(urth) Blood Meridian - still utterly and completely off topic

Matthew Keeley matthew.keeley.1 at gmail.com
Sat Sep 23 14:57:08 PDT 2006

I was in a bookstore last night and actually considered buying Blood  
Meridian or All the Pretty Horses. I read No Country for Old Men  
earlier this year and thought it was great, so I figured I should try  
another one of his books. So bleak, yet so persuasive.

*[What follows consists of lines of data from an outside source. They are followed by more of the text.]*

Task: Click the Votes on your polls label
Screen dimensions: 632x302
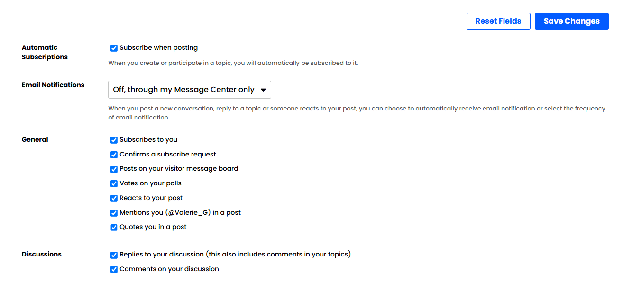Action: point(150,183)
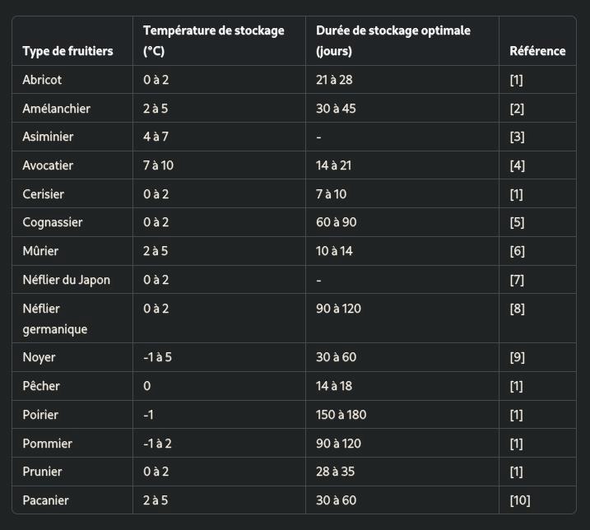The width and height of the screenshot is (590, 530).
Task: Select the Cerisier cell in the first column
Action: [x=43, y=194]
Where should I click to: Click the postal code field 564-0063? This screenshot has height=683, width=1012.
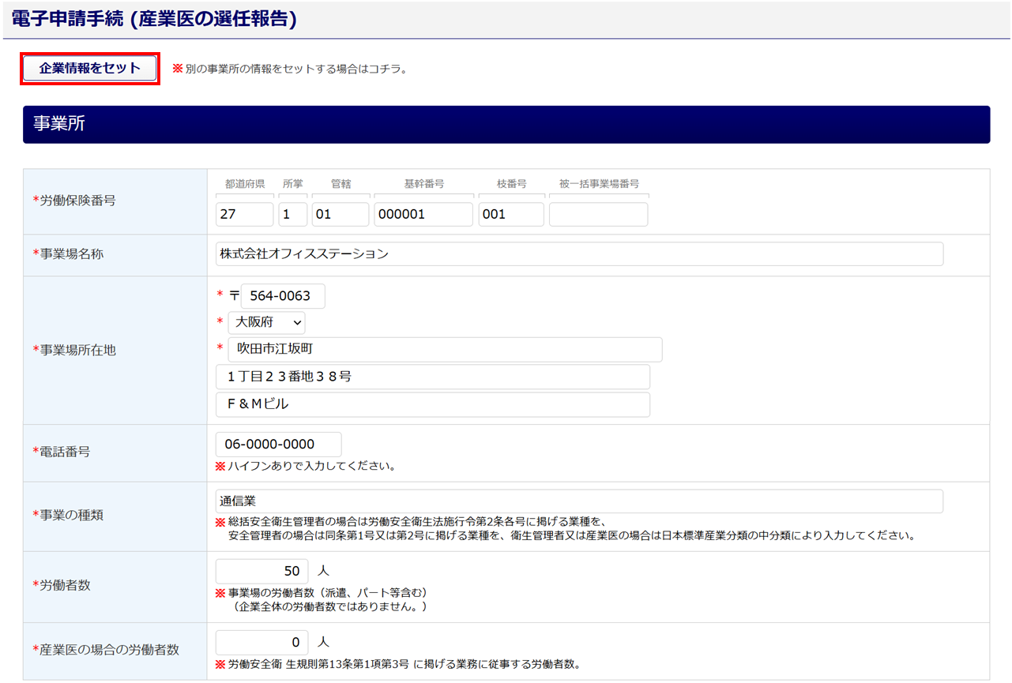tap(282, 296)
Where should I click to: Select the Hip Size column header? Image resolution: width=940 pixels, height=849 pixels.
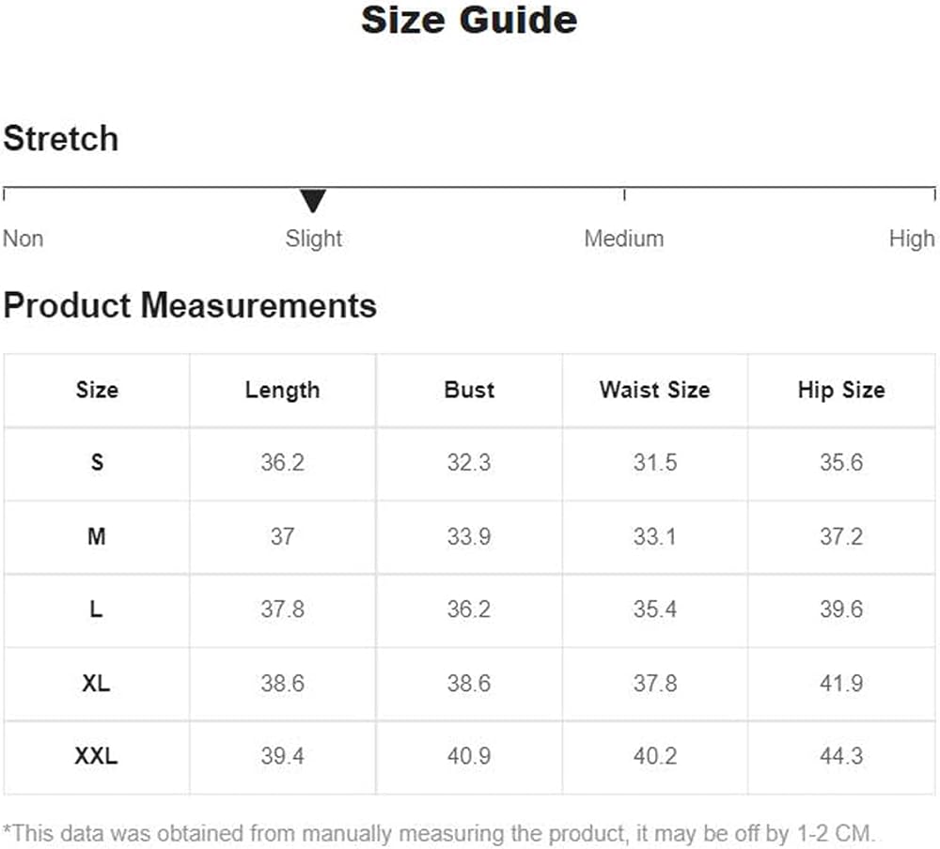(x=841, y=390)
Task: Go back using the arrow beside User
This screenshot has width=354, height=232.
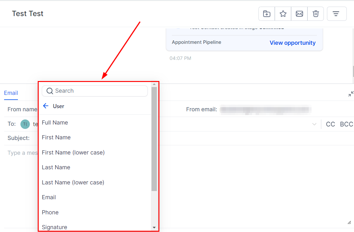Action: point(46,106)
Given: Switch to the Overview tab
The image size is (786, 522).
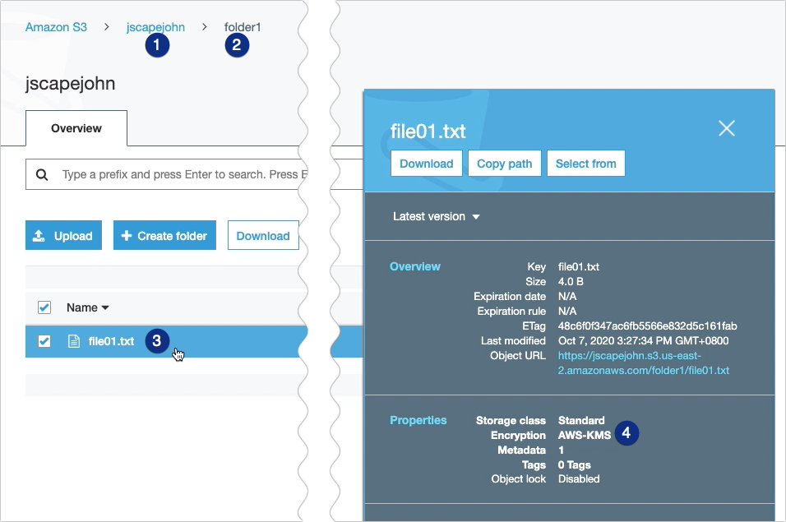Looking at the screenshot, I should (76, 128).
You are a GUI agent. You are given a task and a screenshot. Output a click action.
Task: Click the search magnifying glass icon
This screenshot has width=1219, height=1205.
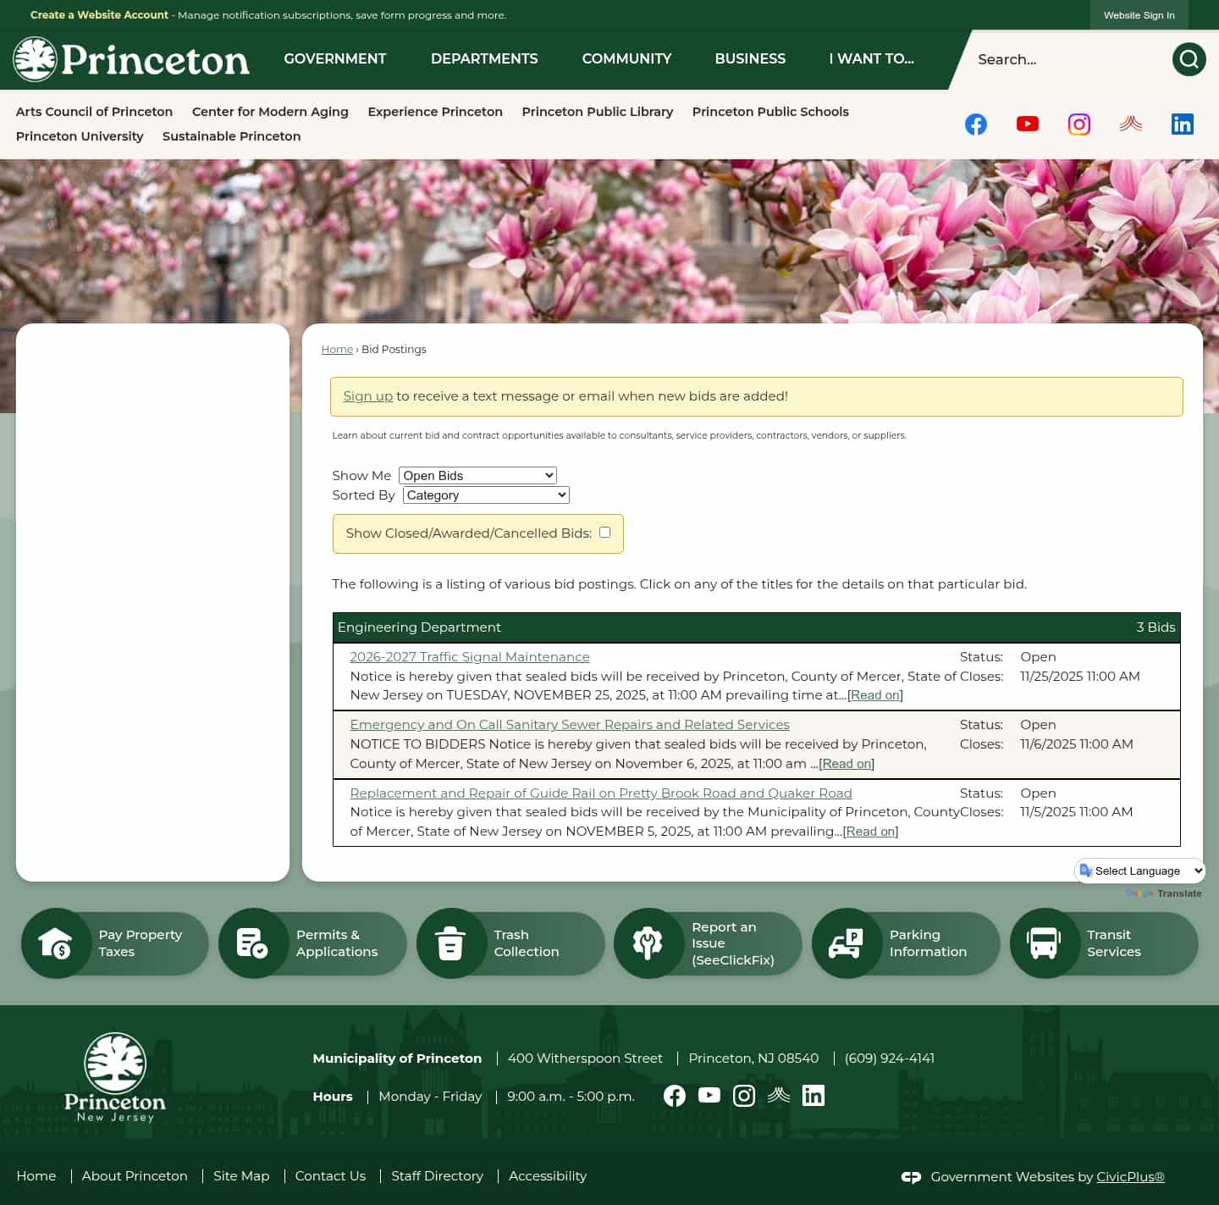click(1189, 59)
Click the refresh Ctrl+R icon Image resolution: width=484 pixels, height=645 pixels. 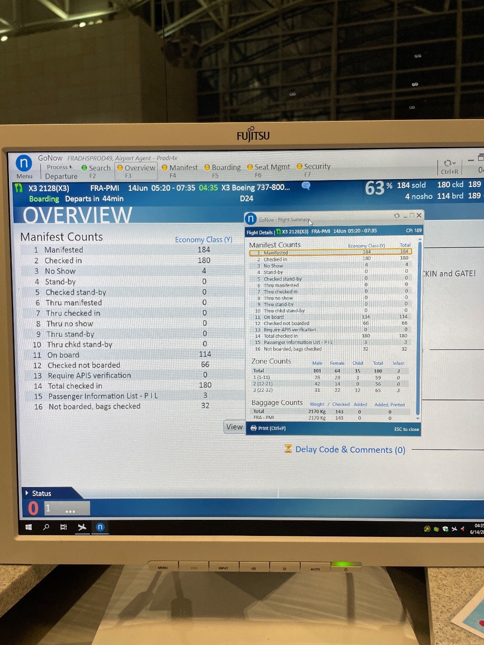coord(449,163)
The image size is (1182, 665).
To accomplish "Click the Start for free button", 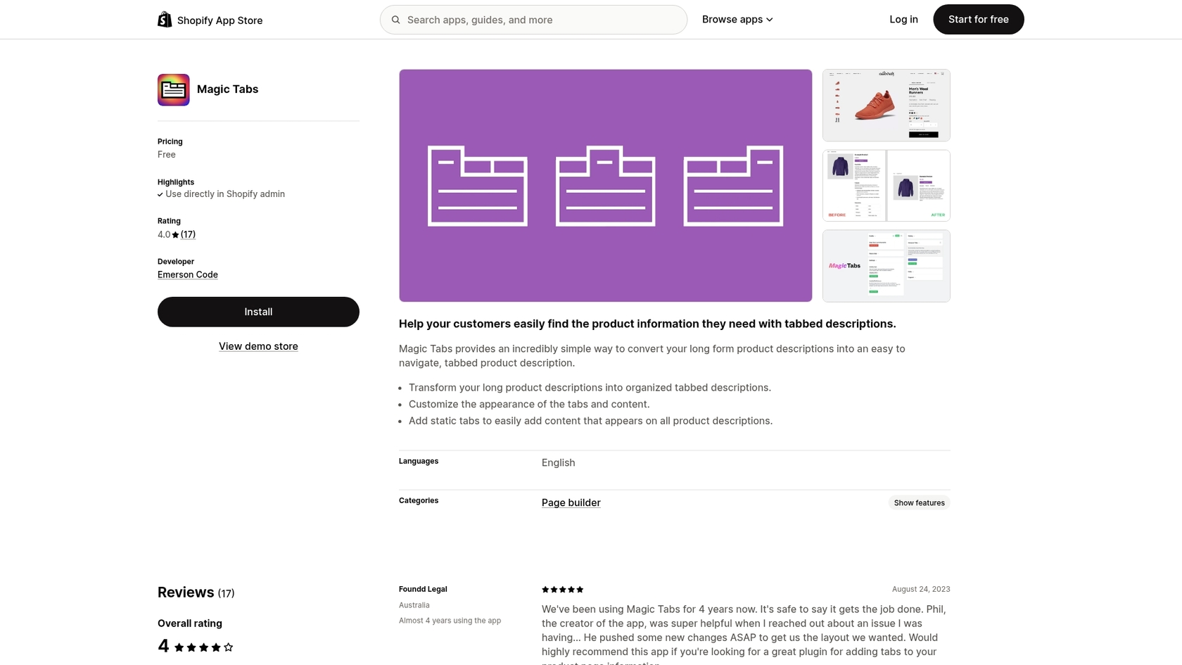I will pyautogui.click(x=978, y=19).
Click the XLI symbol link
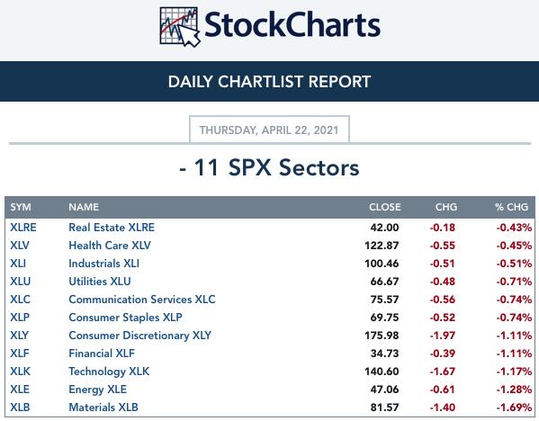The image size is (539, 421). click(x=18, y=264)
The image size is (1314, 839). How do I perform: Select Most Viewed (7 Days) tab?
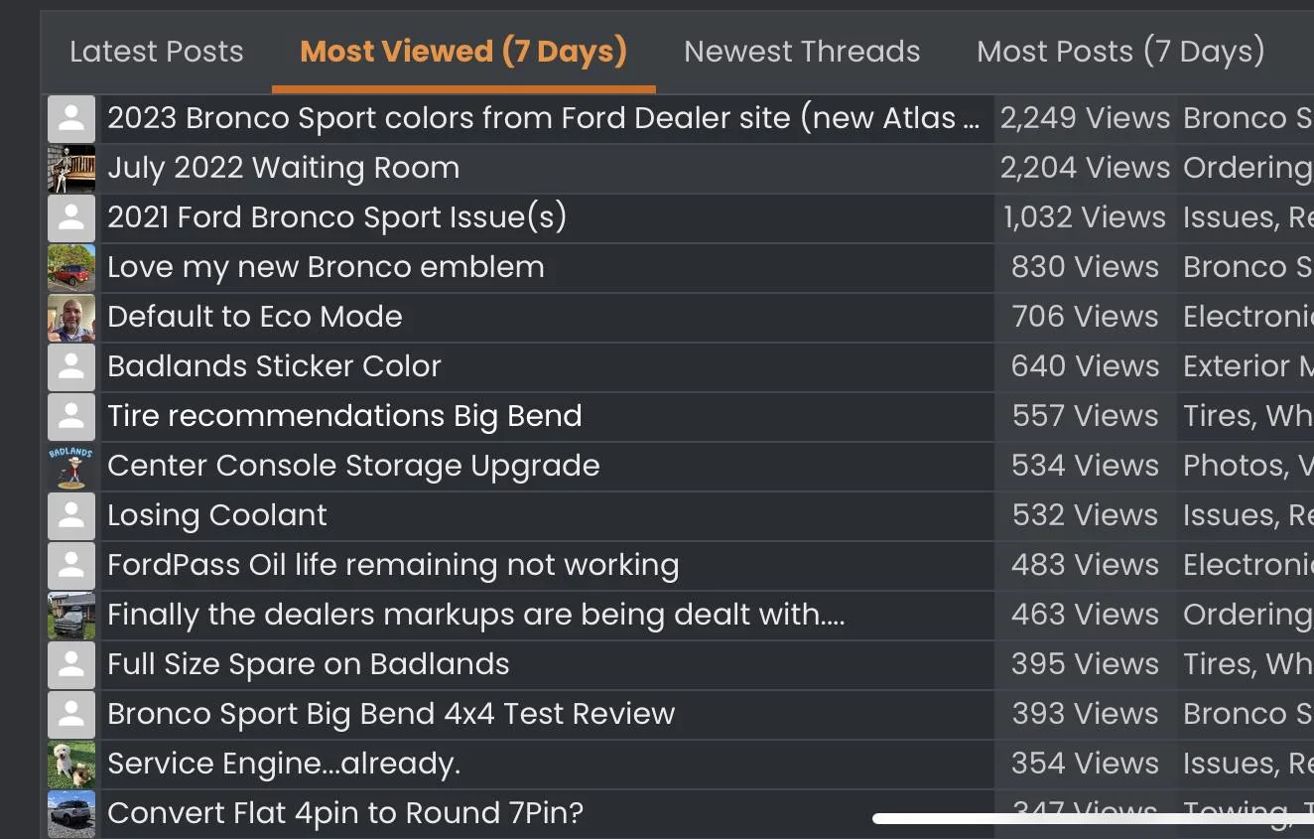tap(463, 52)
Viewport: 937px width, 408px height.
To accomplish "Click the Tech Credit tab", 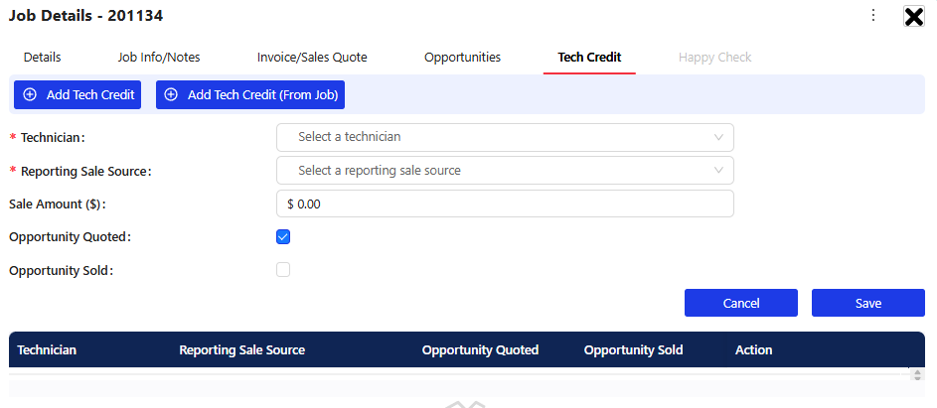I will (x=589, y=58).
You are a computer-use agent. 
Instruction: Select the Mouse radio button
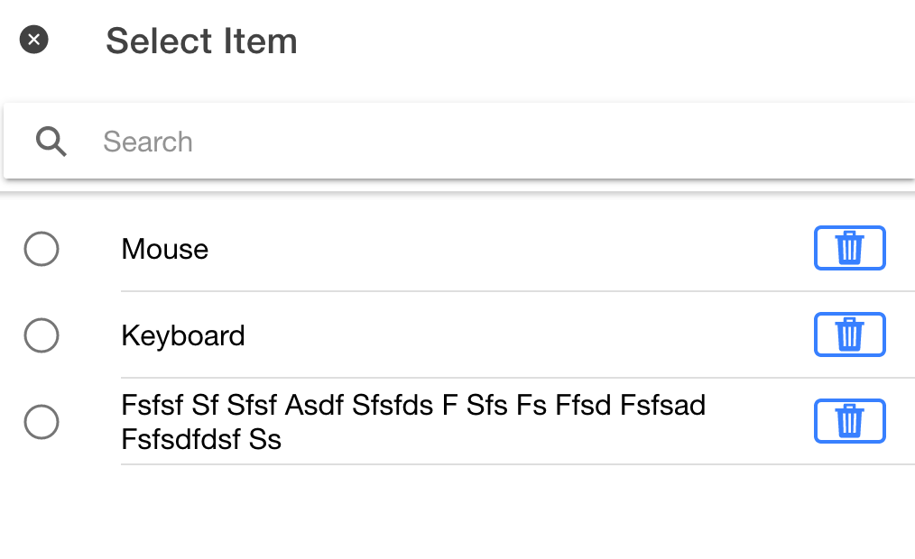41,249
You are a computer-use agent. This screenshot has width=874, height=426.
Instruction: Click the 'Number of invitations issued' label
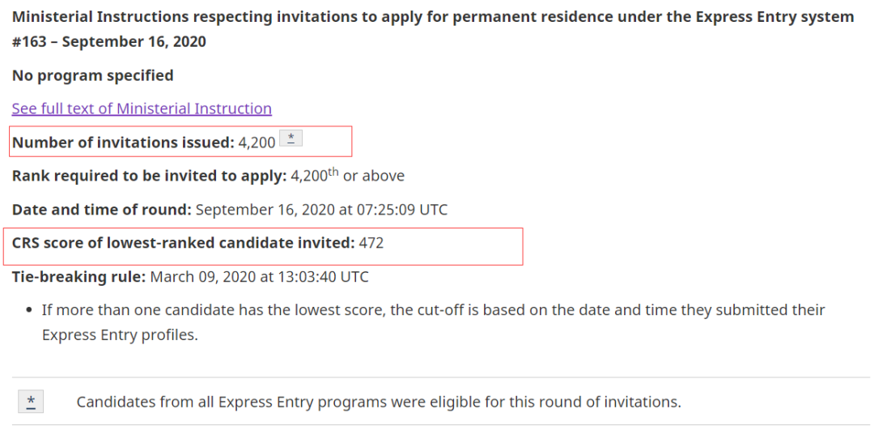click(123, 143)
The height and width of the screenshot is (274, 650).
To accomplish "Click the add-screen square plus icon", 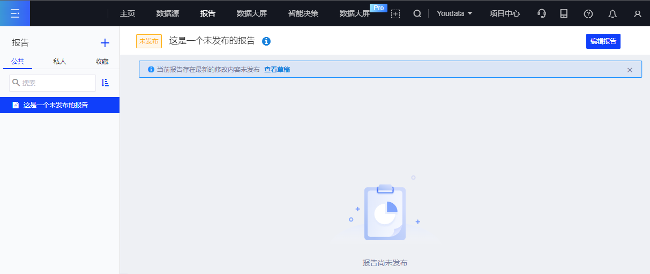I will (x=395, y=14).
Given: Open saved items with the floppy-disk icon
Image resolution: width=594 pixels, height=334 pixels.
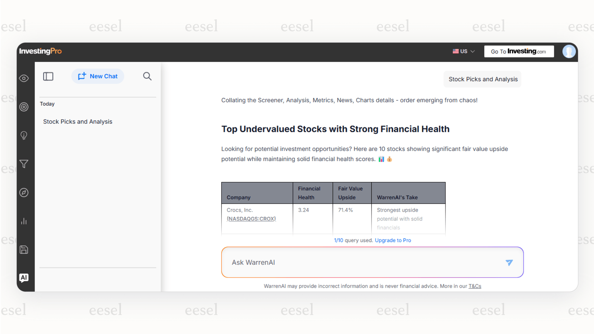Looking at the screenshot, I should tap(24, 250).
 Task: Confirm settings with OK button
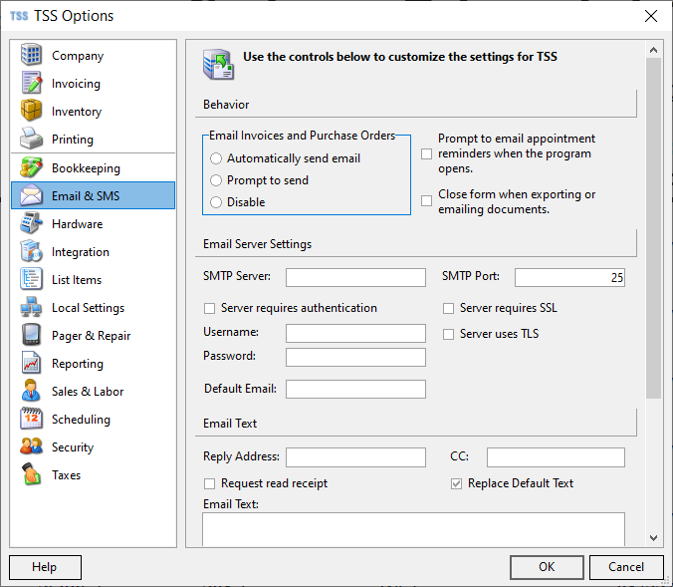pyautogui.click(x=547, y=567)
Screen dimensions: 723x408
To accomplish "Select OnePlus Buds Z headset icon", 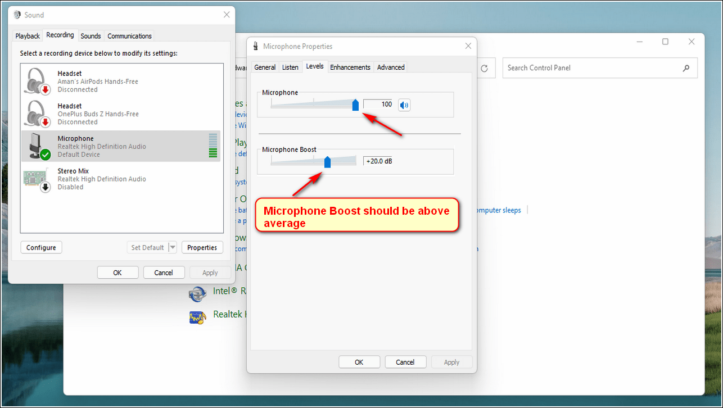I will click(x=38, y=114).
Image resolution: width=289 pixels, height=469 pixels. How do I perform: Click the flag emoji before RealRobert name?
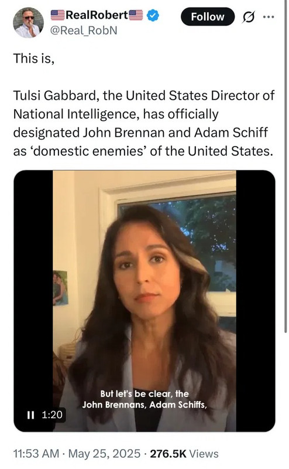pyautogui.click(x=57, y=15)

By the way, I understand that McCarthy has a new book, The Road,  
coming out very shortly. It's about a father and son trying to  
survive in a post-apocalyptic world. Advance word on the book seems  
good, though I don't think it's getting the same praise as Blood  
Meridian or the Border Trilogy (All the Pretty Horses, The Crossing,  
and Cities on the Plain).


On Sep 23, 2006, at 10:55 AM, Daniel D Jones wrote:

> On Wednesday 02 August 2006 20:19, maru dubshinki wrote:
>> On 8/1/06, don doggett <kingwukong at yahoo.com> wrote:
>>> Hi all,
>>> I've just finished reading Blood Meridian by Cormac
>>> McCarthy and I wish to express that it is one of the
>>> finest modern novels I have ever read, neck and neck
>>> w/ BotNS and Tim Obrien's The Things They Carried. It
>>> is also quite possibly the most violent literary book
>>> ever written. Incredible.
>>> Don
>> I have to ask, why you think it is so marvelous? I read that just  
>> last
>> year, and I remember thinking in incomprehension that the judge was a
>> marvelous character, but that the rest seemed pretty pointless and
>> gratuitious (Harold Bloom's criticism notwithstanding).
> Still off topic but these comments intrigued me, and so I purchased  
> the book.
> First, I have to agree that it's an excellent novel.  I thought the  
> kid was
> as interesting as the Judge, albeit in a different manner.  You do  
> realize
> that the book, while fiction, is heavily based on real events?   
> Many of the
> characters, including Glanton and Judge Holden, were real people.   
> If you're
> not already conversant with it, you might find the following  
> interesting:
> http://xroads.virginia.edu/~HYPER/HNS/Scalpin/heads.html
> In case the URL gets distorted by email:
> http://tinyurl.com/gweur
> It may make the violence less gratuitious to realize that it's  
> reasonably
> historically accurate.
> Second, the volume I picked up included Harold Bloom's  
> introduction.  After
> reading it, I'm tempted to smack him upside the head with Stephen  
> King's
> latest novel.  Wouldn't you assume that a literary critic would  
> realize that
> an introduction is read BEFORE you read the book, and that giving  
> away the
> ending of the work in question is probably not a good idea?  If  
> anyone else
> decides to read the book, you might want to read Bloom's intro as an
> afterward.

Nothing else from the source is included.